Exercise: Within the entries below, count the lines that hold the string "dimensions" and give only that number.

Start of Data provided

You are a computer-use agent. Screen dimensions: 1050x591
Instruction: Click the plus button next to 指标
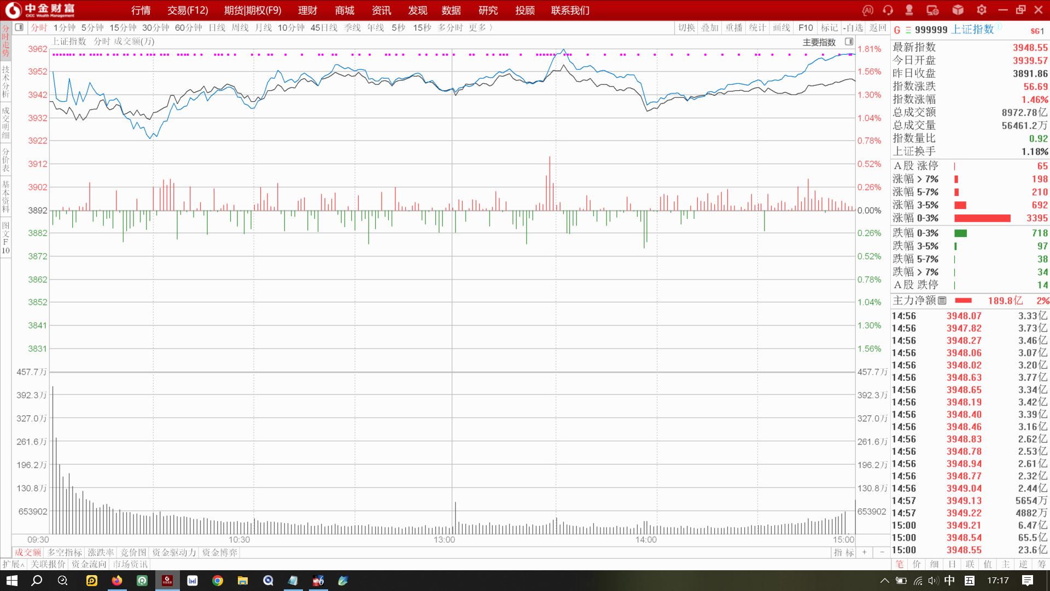coord(864,553)
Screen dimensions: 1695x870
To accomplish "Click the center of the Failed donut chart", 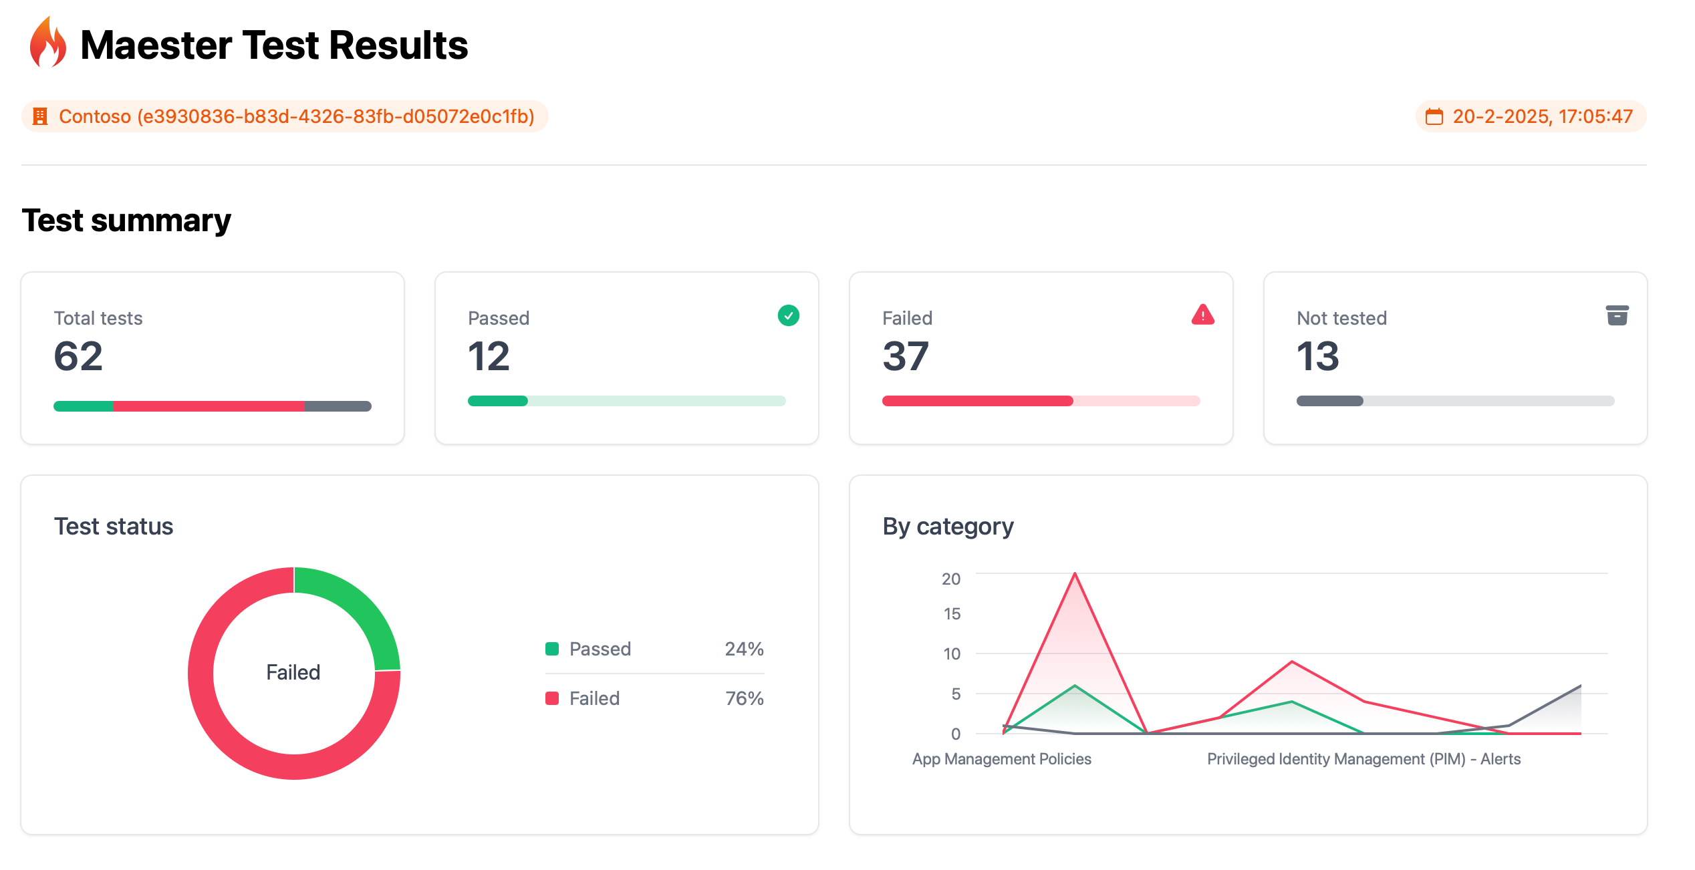I will pos(293,672).
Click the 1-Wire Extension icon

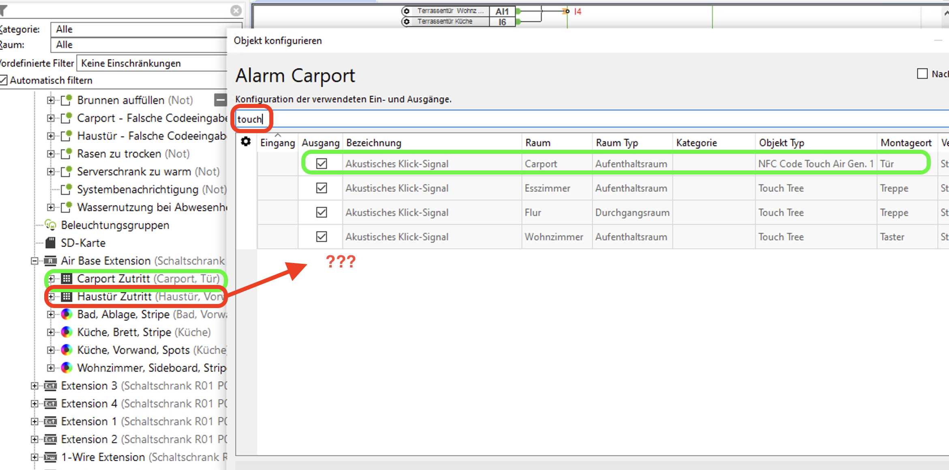coord(50,457)
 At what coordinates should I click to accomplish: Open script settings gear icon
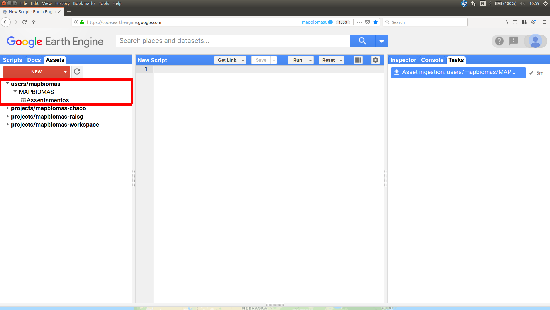[375, 60]
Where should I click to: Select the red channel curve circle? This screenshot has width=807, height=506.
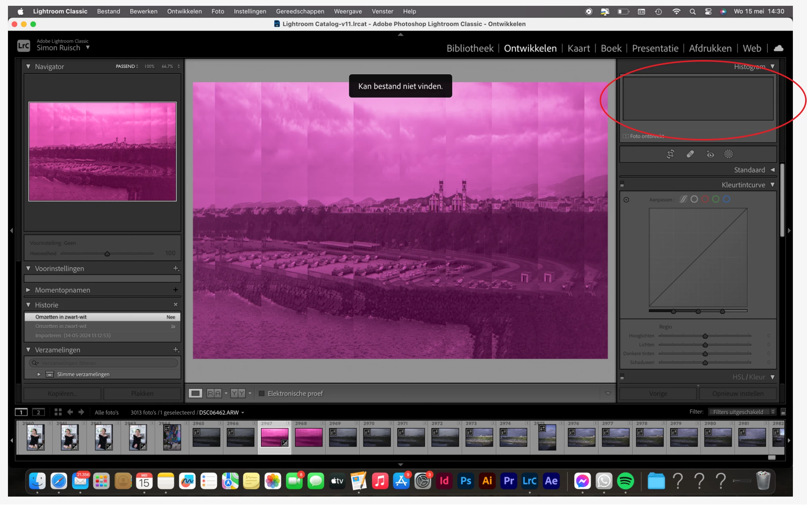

End of Data provided

Problem solution: 2